Task description: Reproduce the listing below line for line, keeping every character and the original order unchanged.

Stored rows:
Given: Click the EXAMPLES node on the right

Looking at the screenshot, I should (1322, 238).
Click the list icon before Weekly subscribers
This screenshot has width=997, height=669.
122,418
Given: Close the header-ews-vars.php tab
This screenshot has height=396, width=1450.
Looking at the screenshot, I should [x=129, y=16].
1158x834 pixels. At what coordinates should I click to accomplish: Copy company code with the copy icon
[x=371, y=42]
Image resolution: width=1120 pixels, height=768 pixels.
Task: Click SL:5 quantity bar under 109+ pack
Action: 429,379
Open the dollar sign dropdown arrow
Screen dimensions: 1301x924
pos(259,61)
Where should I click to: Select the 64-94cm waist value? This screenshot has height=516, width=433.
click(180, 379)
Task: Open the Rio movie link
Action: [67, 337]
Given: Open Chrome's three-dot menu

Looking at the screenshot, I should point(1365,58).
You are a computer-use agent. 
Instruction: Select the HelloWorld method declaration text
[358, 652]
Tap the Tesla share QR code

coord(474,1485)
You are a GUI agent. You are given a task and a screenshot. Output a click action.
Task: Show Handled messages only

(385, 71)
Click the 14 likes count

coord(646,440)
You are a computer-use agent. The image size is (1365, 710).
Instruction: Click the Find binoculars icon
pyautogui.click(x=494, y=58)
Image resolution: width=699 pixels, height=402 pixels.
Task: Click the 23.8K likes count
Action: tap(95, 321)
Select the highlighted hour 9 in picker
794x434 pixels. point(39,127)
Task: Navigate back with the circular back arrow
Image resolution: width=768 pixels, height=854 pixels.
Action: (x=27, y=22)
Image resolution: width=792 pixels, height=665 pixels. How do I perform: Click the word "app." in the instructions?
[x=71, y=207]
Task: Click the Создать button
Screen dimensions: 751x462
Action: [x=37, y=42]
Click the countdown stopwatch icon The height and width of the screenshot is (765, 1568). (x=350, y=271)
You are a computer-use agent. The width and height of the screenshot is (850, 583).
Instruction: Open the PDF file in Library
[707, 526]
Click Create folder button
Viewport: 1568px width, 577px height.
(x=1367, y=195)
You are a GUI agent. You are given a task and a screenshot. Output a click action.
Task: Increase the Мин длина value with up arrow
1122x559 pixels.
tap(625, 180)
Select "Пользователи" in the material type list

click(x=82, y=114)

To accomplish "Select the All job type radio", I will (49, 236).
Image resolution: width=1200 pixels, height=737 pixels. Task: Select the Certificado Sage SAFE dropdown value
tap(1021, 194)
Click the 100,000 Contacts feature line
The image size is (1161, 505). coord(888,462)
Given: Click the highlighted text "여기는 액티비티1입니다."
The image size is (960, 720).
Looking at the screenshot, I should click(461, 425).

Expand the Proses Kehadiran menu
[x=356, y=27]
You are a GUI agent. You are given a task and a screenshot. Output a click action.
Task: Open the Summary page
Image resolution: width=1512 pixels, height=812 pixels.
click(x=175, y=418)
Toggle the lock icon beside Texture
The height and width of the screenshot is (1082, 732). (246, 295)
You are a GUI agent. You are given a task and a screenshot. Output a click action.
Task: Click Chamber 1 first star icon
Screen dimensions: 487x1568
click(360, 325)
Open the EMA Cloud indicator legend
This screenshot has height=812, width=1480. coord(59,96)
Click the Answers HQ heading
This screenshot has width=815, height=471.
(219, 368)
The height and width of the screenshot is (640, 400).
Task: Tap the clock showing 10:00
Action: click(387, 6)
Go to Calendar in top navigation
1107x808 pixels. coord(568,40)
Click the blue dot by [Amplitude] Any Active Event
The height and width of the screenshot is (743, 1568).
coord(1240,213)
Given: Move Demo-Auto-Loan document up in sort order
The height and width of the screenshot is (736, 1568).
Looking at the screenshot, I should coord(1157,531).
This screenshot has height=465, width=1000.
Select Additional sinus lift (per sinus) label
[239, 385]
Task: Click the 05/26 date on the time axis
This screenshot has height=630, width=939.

Expected answer:
Given: Click the EXAMPLES node on the right

Looking at the screenshot, I should (1322, 238).
Click the list icon before Weekly subscribers
This screenshot has width=997, height=669.
122,418
Given: Close the header-ews-vars.php tab
This screenshot has height=396, width=1450.
Looking at the screenshot, I should [x=129, y=16].
1158x834 pixels. At what coordinates should I click to accomplish: Copy company code with the copy icon
[x=371, y=42]
Image resolution: width=1120 pixels, height=768 pixels.
Task: Click SL:5 quantity bar under 109+ pack
Action: 429,379
Open the dollar sign dropdown arrow
Screen dimensions: 1301x924
pos(259,61)
Where should I click to: Select the 64-94cm waist value? This screenshot has height=516, width=433.
click(180, 379)
Task: Open the Rio movie link
Action: [67, 337]
Given: Open Chrome's three-dot menu

Looking at the screenshot, I should point(1365,58).
You are a computer-use agent. 
Instruction: Select the HelloWorld method declaration text
[358, 652]
Tap the Tesla share QR code

coord(474,1485)
You are a GUI agent. You are given a task and a screenshot. Output a click action.
Task: Show Handled messages only

(385, 71)
Click the 14 likes count

coord(646,440)
You are a computer-use agent. The image size is (1365, 710).
Instruction: Click the Find binoculars icon
pyautogui.click(x=494, y=58)
Image resolution: width=699 pixels, height=402 pixels.
Task: Click the 23.8K likes count
Action: tap(95, 321)
Select the highlighted hour 9 in picker
794x434 pixels. point(39,127)
Task: Navigate back with the circular back arrow
Image resolution: width=768 pixels, height=854 pixels.
Action: (x=27, y=22)
Image resolution: width=792 pixels, height=665 pixels. How do I perform: Click the word "app." in the instructions?
[x=71, y=207]
Task: Click the Создать button
Screen dimensions: 751x462
Action: [x=37, y=42]
Click the countdown stopwatch icon The height and width of the screenshot is (765, 1568). (x=350, y=271)
You are a computer-use agent. The width and height of the screenshot is (850, 583).
Instruction: Open the PDF file in Library
[707, 526]
Click Create folder button
Viewport: 1568px width, 577px height.
(x=1367, y=195)
You are a GUI agent. You are given a task and a screenshot. Output a click action.
Task: Increase the Мин длина value with up arrow
1122x559 pixels.
tap(625, 180)
Select "Пользователи" in the material type list

click(x=82, y=114)

To accomplish "Select the All job type radio", I will (49, 236).
Image resolution: width=1200 pixels, height=737 pixels. Task: Select the Certificado Sage SAFE dropdown value
tap(1021, 194)
Click the 100,000 Contacts feature line
The image size is (1161, 505). coord(888,462)
Given: Click the highlighted text "여기는 액티비티1입니다."
The image size is (960, 720).
Looking at the screenshot, I should click(461, 425).

Expand the Proses Kehadiran menu
[x=356, y=27]
You are a GUI agent. You are given a task and a screenshot. Output a click action.
Task: Open the Summary page
Image resolution: width=1512 pixels, height=812 pixels.
click(x=175, y=418)
Toggle the lock icon beside Texture
The height and width of the screenshot is (1082, 732). (246, 295)
You are a GUI agent. You are given a task and a screenshot. Output a click action.
Task: Click Chamber 1 first star icon
Screen dimensions: 487x1568
click(360, 325)
Open the EMA Cloud indicator legend
This screenshot has height=812, width=1480. coord(59,96)
Click the Answers HQ heading
This screenshot has width=815, height=471.
(219, 368)
The height and width of the screenshot is (640, 400).
Task: Tap the clock showing 10:00
Action: click(387, 6)
Go to Calendar in top navigation
1107x808 pixels. coord(568,40)
Click the blue dot by [Amplitude] Any Active Event
The height and width of the screenshot is (743, 1568).
coord(1240,213)
Given: Move Demo-Auto-Loan document up in sort order
The height and width of the screenshot is (736, 1568).
Looking at the screenshot, I should coord(1157,531).
This screenshot has height=465, width=1000.
Select Additional sinus lift (per sinus) label
[239, 385]
Task: Click the 05/26 date on the time axis
This screenshot has height=630, width=939.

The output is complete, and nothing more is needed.